We can regard ${\Pi}$ as an ${\text{Hom}(T_S, N_{S, M})}$-valued ${1}$-form on ${S}$. Let ${\Pi^*}$ denote the ${\text{Hom}(N_{S, M}, T_S)}$-valued ${1}$-form on ${S}$ which is the adjoint of ${\Pi}$ with respect to the metrics of ${T_S}$ and ${N_{S, M}}$. Then

$\displaystyle \Omega_{i}^{S\text{ }j} = \Omega_i^{M\text{ }j} + \sum_{k = s+1}^m \omega_i^k \wedge \omega_k^j$

can be rewritten as

$\displaystyle \Omega^S = \Omega^M + \Pi \wedge \Pi^*$

as ${\text{End}(T_S)}$-valued ${2}$-forms.
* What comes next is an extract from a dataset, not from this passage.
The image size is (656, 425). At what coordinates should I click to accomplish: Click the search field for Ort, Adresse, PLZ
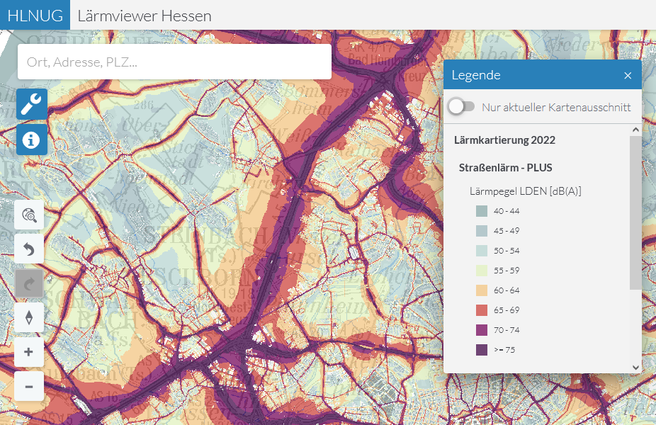[174, 62]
Even though ${\Pi \wedge \Pi^*}$ is the product of a matrix and its adjoint, we can not conclude that it has a fixed sign, because the product is an exterior product. So the curvature of a submanifold can be greater than or less than that of the ambient manifold. However, as we will see later, it is possible to get a fixed sign for ${\Pi \wedge \Pi^*}$ is some cases, and certain curvatures of a complex submanifold are always no greater than those of the ambient complex submanifold.

When the second fundamental form of ${S}$ vanishes at a point, the curvature of ${S}$ agrees with that of ${M}$. Suppose ${S}$ is constructed in the following way from a linear subspace ${V}$ of the tangent space of ${M}$ at a point ${P}$. For every ${v \in V}$, we construct the geodesic ${\gamma_v}$ through ${P}$ in the direction of ${v}$. The totality of ${\gamma_v}$ as ${v}$ varies in ${V}$ forms a submanifold in a neighborhood of ${P}$, and this manifold is ${S}$. The second fundamental form ${\Pi}$ of ${S}$ is identically zero at ${P}$, because ${\Pi(v, v)}$ is clearly zero at ${P}$ and ${\Pi(X, Y)}$ is linear in ${X}$ and ${Y}$. In the special case when ${V}$ is spanned by two tangent vectors

$\displaystyle \xi = \xi^i {\partial\over{\partial x^i}},\text{ }\eta = \eta^i {\partial\over{\partial x^i}}.$

Our manifold ${S}$ is a surface, and we denote it by ${S_{\xi,\eta}}$. Then the Gaussian curvature of ${S_{\xi,\eta}}$ is

$\displaystyle {{R(\xi, \eta, \xi, \eta)}\over{|\xi \wedge \eta|^2}},$

where

$\displaystyle R(\xi, \eta, \xi, \eta) = R_{ijk\ell}\xi^i \eta^j \xi^k \eta^\ell$

and

$\displaystyle |\xi \wedge \eta|^2 = {1\over2}g^{ik}g^{j\ell}(\xi^i \eta^j - \eta^i \xi^j)(\xi^k \eta^\ell - \eta^k \xi^\ell)$

is the square of the norm of the ${2}$-vector ${\xi \wedge \eta}$ in the metric induced from the Riemannian metric ${g_{ij}}$. One verifies this by first considering the case when ${\xi}$ and ${\eta}$ are orthonormal and using the above relation between the Gaussian curvature of a surface and the curvature tensor defined as a measure of failure of the commutativity of partial covariant differentiation. The Gaussian curvature

$\displaystyle {{R(\xi, \eta, \xi, \eta)}\over{|\xi \wedge \eta|^2}}$

of ${S_{\xi, \eta}}$ is known as the Riemannian sectional curvature of the plane spanned by ${\xi}$ and ${\eta}$.